OPEC and non-OPEC producers have agreed to curb output by 1.8 million barrels a day through to March.
Re: Oil Price - July 17
Posted: Mon Jul 17, 2017 9:53 am
by dan_s
The U.S. accounts for more than 40% of the total amount of commercial crude and product stocks among OECD nations, meaning it has a great deal of influence on supply. But American inventories wield influence beyond their already large size. Unlike most countries, the EIA reports U.S. crude inventories weekly, giving investors more data on supply and demand.
As I pointed out in my July 14th podcast, what EIA reports each week is just an estimate. This is especially true for U.S. oil production.
Here is what Saudi Arabia is doing to impact U.S. oil inventories:
You should all read this:
http://www.oilandgas360.com/official-sa ... il-prices/
If we continue to see big draws from U.S. oil in storage (~13 million bbl drop in the last two weeks), it will push oil prices higher.
Re: Oil Price - July 17
Posted: Mon Jul 17, 2017 9:56 am
by dan_s
U.S. active rig count growth has slowed:
http://www.oilandgas360.com/u-s-rig-cou ... a-adds-16/
$45 oil caused a lot of companies to slow their drilling programs.
Re: Oil Price - July 17
Posted: Mon Jul 17, 2017 10:02 am
by dan_s
Comments from John White on July 17:
On 7/13/2017 the IEA released its Monthly Oil Market report. Global oil supply rose by 720,000 b/d in June to 97.46 million b/d as producers opened the taps. Output stood 1.2 million b/d above a year ago with non-OPEC firmly back in growth mode. Non-OPEC production is expected to expand by 0.7 million b/d in 2017 and 1.4 million b/d in 2018.
OPEC crude output rose by 340,000 b/d in June to 32.6 million b/d after Saudi flows increased and Libya and Nigeria, spared from the OPEC cuts, pumped at stronger rates. OPEC compliance slumped to 78%, the lowest rate this year, and was overtaken by the non-OPEC group whose rate improved to 82%.
For global demand, after lackluster 1.0 million b/d growth in 1Q 2017, there was a dramatic acceleration in 2Q 2017 to 1.5 million b/d. For 2017 as a whole, demand is forecast to reach 98.0 million b/d, with growth revised up by 0.1 million b/d compared to last month's report to 1.4 million b/d. The IEA sees further growth of 1.4 million b/d for 2018, with global demand reaching 99.4 million b/d. [ My SWAG is that demand will be even higher in Q3. - Dan]
The IEA estimates OECD industry inventories fell in May by 6.0 million barrels on lower imports of crude and products. Inventories are now 266 million barrels above the five-year average, down from 300 million barrels in April. Preliminary data show a moderate reduction in OECD stocks for June.
Each month, the IEA noted, something seems to come along to raise doubts about the pace of the re-balancing process. This month, there are two hitches: a dramatic recovery in oil production from Libya and Nigeria and a lower rate of compliance by OPEC with its own output agreement.
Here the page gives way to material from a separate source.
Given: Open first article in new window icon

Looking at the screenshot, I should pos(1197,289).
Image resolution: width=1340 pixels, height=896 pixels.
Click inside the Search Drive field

On 7/11/2017, Reuters reported that Halliburton's (HAL-NC) business development head said the U.S. shale drilling boom is likely to ease next year as demand on the industry's service sector is unsustainable. The number of rigs drilling for oil in the United States rose to 763 last week, the highest in more than two years, showing that despite oil trading below $50 a barrel, shale oil explorers are still ramping up activity. Halliburton's Mark Richard, Senior Vice President for global business development and marketing, sees that count rising above 1,000 by the end of the year, but not beyond that. [As I noted in my podcast, we are now past the "rebound phase" of this cycle. Production growth ALWAYS slows after the rebound phase because the oilfield service and midstream companies cannot keep up. - Dan]
"I think it might level off then. If our customers put too much out there, it's costing too much and putting too much demand on service companies to provide equipment and people," he told Reuters at an industry event in Istanbul. "We hit the bottom in the first half of this year. Our customers are getting excited about things but we don't yet see a lot of activity increasing."